MATERIAL SHOWN:
◆ ◆ ◆ ◆ ◆ ◆ ◆

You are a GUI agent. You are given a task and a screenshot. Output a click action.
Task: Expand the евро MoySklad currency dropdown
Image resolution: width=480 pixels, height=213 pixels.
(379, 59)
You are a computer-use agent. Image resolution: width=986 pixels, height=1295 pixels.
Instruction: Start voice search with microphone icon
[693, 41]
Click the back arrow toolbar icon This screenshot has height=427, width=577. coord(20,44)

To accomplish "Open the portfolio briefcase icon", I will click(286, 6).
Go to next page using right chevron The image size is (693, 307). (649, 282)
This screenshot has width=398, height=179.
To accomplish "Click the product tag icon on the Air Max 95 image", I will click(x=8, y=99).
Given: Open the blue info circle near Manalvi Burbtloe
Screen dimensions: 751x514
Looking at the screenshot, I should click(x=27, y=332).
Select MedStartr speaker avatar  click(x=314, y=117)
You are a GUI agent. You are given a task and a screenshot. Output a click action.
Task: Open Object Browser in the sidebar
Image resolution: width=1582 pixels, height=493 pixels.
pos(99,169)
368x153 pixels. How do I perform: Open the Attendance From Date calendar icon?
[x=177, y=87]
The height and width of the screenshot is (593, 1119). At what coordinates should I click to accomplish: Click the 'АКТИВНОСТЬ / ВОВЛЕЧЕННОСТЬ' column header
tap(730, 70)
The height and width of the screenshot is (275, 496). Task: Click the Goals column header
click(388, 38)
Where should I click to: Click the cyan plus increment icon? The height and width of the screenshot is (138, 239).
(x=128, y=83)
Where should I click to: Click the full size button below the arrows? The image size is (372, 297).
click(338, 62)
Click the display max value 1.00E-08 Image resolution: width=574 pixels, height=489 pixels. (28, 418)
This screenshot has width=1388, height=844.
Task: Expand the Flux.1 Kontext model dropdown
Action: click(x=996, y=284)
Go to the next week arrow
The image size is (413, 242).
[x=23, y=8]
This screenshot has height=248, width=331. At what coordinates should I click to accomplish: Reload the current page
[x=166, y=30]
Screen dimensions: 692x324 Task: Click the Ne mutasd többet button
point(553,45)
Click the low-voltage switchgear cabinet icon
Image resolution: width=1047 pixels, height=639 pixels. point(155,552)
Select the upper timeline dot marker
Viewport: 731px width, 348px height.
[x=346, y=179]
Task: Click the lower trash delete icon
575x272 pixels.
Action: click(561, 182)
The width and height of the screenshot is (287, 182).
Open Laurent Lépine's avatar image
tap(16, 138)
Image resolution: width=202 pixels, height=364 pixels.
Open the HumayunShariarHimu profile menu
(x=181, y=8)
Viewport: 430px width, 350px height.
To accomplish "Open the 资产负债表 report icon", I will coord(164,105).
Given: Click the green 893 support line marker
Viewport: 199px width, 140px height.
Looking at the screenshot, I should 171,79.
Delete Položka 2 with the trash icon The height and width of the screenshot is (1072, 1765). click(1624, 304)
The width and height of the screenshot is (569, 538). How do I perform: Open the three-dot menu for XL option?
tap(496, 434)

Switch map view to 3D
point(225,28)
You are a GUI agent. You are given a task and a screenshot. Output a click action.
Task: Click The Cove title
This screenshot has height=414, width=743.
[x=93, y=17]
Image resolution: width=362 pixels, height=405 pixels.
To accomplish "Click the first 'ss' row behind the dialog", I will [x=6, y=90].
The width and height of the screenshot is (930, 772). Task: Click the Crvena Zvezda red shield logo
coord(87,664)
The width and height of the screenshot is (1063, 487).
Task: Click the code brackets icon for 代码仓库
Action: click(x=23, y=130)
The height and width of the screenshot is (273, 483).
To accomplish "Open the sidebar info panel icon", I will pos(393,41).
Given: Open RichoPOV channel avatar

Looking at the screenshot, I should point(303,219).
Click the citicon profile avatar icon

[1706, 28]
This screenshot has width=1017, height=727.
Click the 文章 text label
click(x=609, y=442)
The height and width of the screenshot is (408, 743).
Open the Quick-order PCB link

◆ ◆ ◆ ◆ ◆ ◆ ◆

YOUR INSTRUCTIONS:
Every line of the material should come back unchanged.

WRITTEN SOLUTION:
You are a GUI agent. You are given a task and a screenshot. Output a click action.
Task: Expand the евро MoySklad currency dropdown
Image resolution: width=480 pixels, height=213 pixels.
(379, 59)
You are a computer-use agent. Image resolution: width=986 pixels, height=1295 pixels.
Instruction: Start voice search with microphone icon
[693, 41]
Click the back arrow toolbar icon This screenshot has height=427, width=577. coord(20,44)

To accomplish "Open the portfolio briefcase icon", I will click(286, 6).
Go to next page using right chevron The image size is (693, 307). (649, 282)
This screenshot has width=398, height=179.
To accomplish "Click the product tag icon on the Air Max 95 image", I will click(x=8, y=99).
Given: Open the blue info circle near Manalvi Burbtloe
Screen dimensions: 751x514
Looking at the screenshot, I should click(x=27, y=332).
Select MedStartr speaker avatar  click(x=314, y=117)
You are a GUI agent. You are given a task and a screenshot. Output a click action.
Task: Open Object Browser in the sidebar
Image resolution: width=1582 pixels, height=493 pixels.
pos(99,169)
368x153 pixels. How do I perform: Open the Attendance From Date calendar icon?
[x=177, y=87]
The height and width of the screenshot is (593, 1119). At what coordinates should I click to accomplish: Click the 'АКТИВНОСТЬ / ВОВЛЕЧЕННОСТЬ' column header
tap(730, 70)
The height and width of the screenshot is (275, 496). Task: Click the Goals column header
click(388, 38)
Where should I click to: Click the cyan plus increment icon? The height and width of the screenshot is (138, 239).
(x=128, y=83)
Where should I click to: Click the full size button below the arrows? The image size is (372, 297).
click(338, 62)
Click the display max value 1.00E-08 Image resolution: width=574 pixels, height=489 pixels. (28, 418)
This screenshot has width=1388, height=844.
Task: Expand the Flux.1 Kontext model dropdown
Action: click(x=996, y=284)
Go to the next week arrow
The image size is (413, 242).
[x=23, y=8]
This screenshot has height=248, width=331. At what coordinates should I click to accomplish: Reload the current page
[x=166, y=30]
Screen dimensions: 692x324 Task: Click the Ne mutasd többet button
point(553,45)
Click the low-voltage switchgear cabinet icon
Image resolution: width=1047 pixels, height=639 pixels. point(155,552)
Select the upper timeline dot marker
Viewport: 731px width, 348px height.
[x=346, y=179]
Task: Click the lower trash delete icon
575x272 pixels.
Action: click(561, 182)
The width and height of the screenshot is (287, 182).
Open Laurent Lépine's avatar image
tap(16, 138)
Image resolution: width=202 pixels, height=364 pixels.
Open the HumayunShariarHimu profile menu
(x=181, y=8)
Viewport: 430px width, 350px height.
To accomplish "Open the 资产负债表 report icon", I will coord(164,105).
Given: Click the green 893 support line marker
Viewport: 199px width, 140px height.
Looking at the screenshot, I should 171,79.
Delete Položka 2 with the trash icon The height and width of the screenshot is (1072, 1765). click(1624, 304)
The width and height of the screenshot is (569, 538). How do I perform: Open the three-dot menu for XL option?
tap(496, 434)

Switch map view to 3D
point(225,28)
You are a GUI agent. You are given a task and a screenshot. Output a click action.
Task: Click The Cove title
This screenshot has height=414, width=743.
[x=93, y=17]
Image resolution: width=362 pixels, height=405 pixels.
To accomplish "Click the first 'ss' row behind the dialog", I will [x=6, y=90].
The width and height of the screenshot is (930, 772). Task: Click the Crvena Zvezda red shield logo
coord(87,664)
The width and height of the screenshot is (1063, 487).
Task: Click the code brackets icon for 代码仓库
Action: click(x=23, y=130)
The height and width of the screenshot is (273, 483).
To accomplish "Open the sidebar info panel icon", I will pos(393,41).
Given: Open RichoPOV channel avatar

Looking at the screenshot, I should point(303,219).
Click the citicon profile avatar icon

[1706, 28]
This screenshot has width=1017, height=727.
Click the 文章 text label
click(x=609, y=442)
The height and width of the screenshot is (408, 743).
Open the Quick-order PCB link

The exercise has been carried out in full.